1 files changed, 29 insertions, 0 deletions

diff --git a/doc/bugs/Forcing_https_for_Google_cloud_storage_remote__63__.mdwn b/doc/bugs/Forcing_https_for_Google_cloud_storage_remote__63__.mdwn
new file mode 100644
index 000000000..5b0eff50f
--- /dev/null
+++ b/doc/bugs/Forcing_https_for_Google_cloud_storage_remote__63__.mdwn
@@ -0,0 +1,29 @@
+### Please describe the problem.
+
+A special remote for Google cloud storage would appear to send the developer keys in the clear. 
+Obviously the content itself can be secured with the encryption but sending the auth keys in
+the clear permits anybody listening (i.e. at a public WiFi access point) to gain r/w access to
+the user's GCS store.
+
+### What steps will reproduce the problem?
+
+Setup a new special remote:
+
+    git annex initremote gcs type=S3 chunk=2MiB encryption=none host=storage.googleapis.com bucket=gitannex
+    ...
+    git move --to=gcs blah
+
+Capture packets.
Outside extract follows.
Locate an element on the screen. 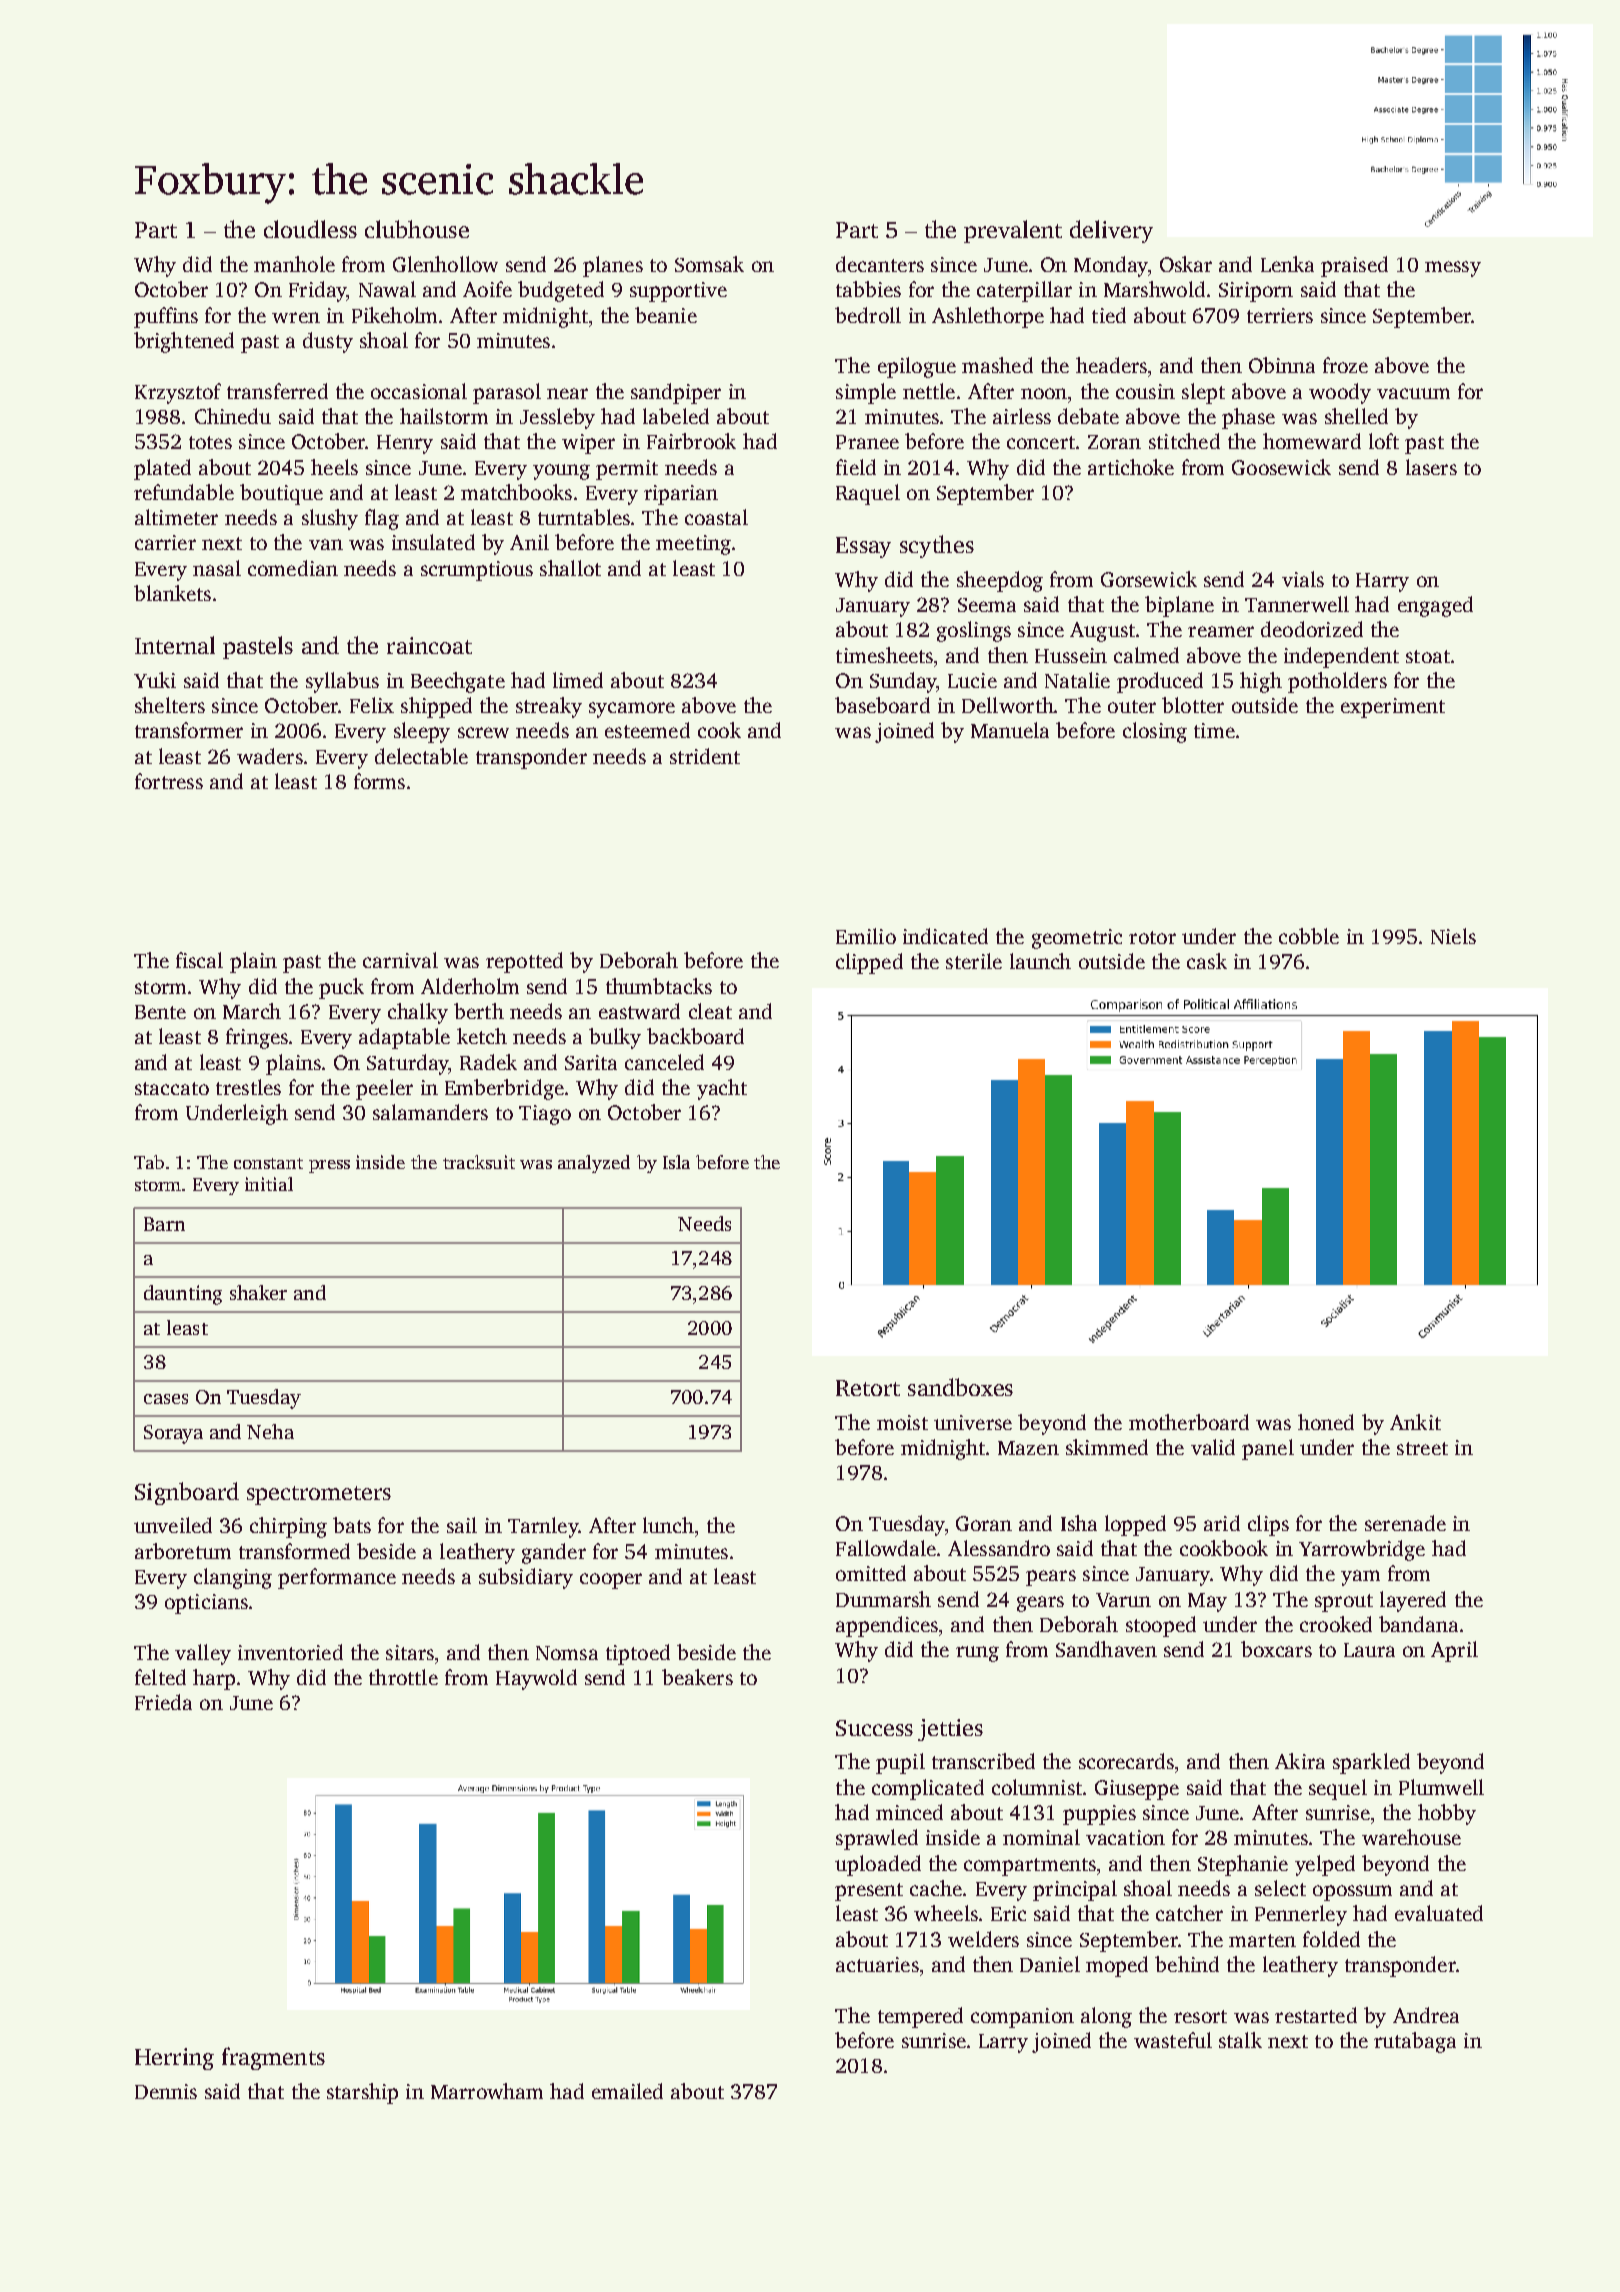 Image resolution: width=1620 pixels, height=2292 pixels. honed is located at coordinates (1326, 1422).
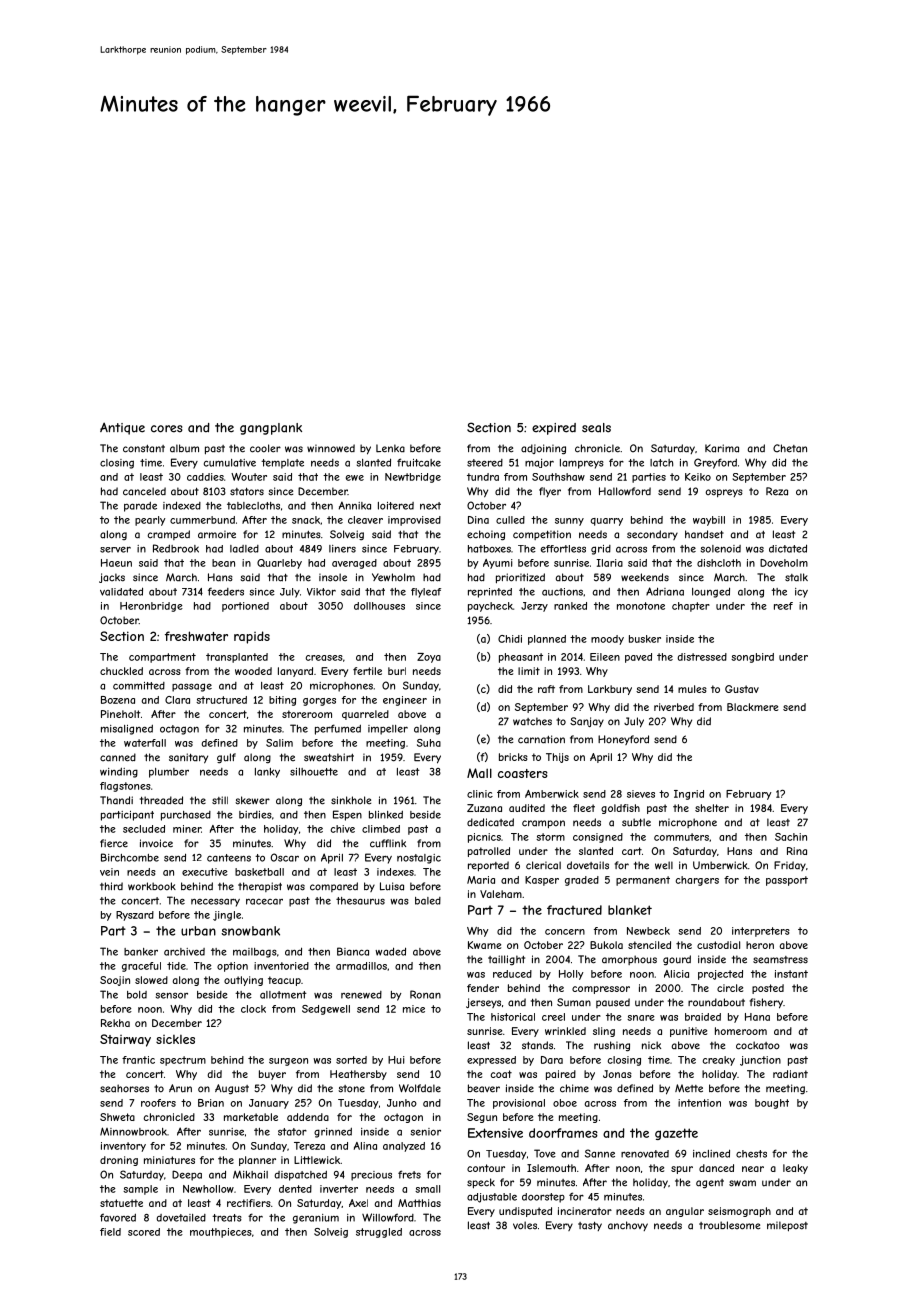 The height and width of the image is (1316, 908). What do you see at coordinates (596, 428) in the image?
I see `seals` at bounding box center [596, 428].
Watch the developer keys go by in the headers. And in this case, see the content too because there's no
+encryption turned on. But I believe that I know how to fix this. 
+
+I tried to persuade `git annex` to use a SSL connection but without encouraging results:
+
+    git annex initremote gcs type=S3 chunk=2MiB port=443 host=storage.googleapis.com bucket=gitannex
+    initremote gcs (checking bucket...) git-annex: ErrorClosed
+
+
+### What version of git-annex are you using? On what operating system?
+
+Debian wheezy, git-annex version: 5.20141024~bpo70+1
+
+### Please provide any additional information below.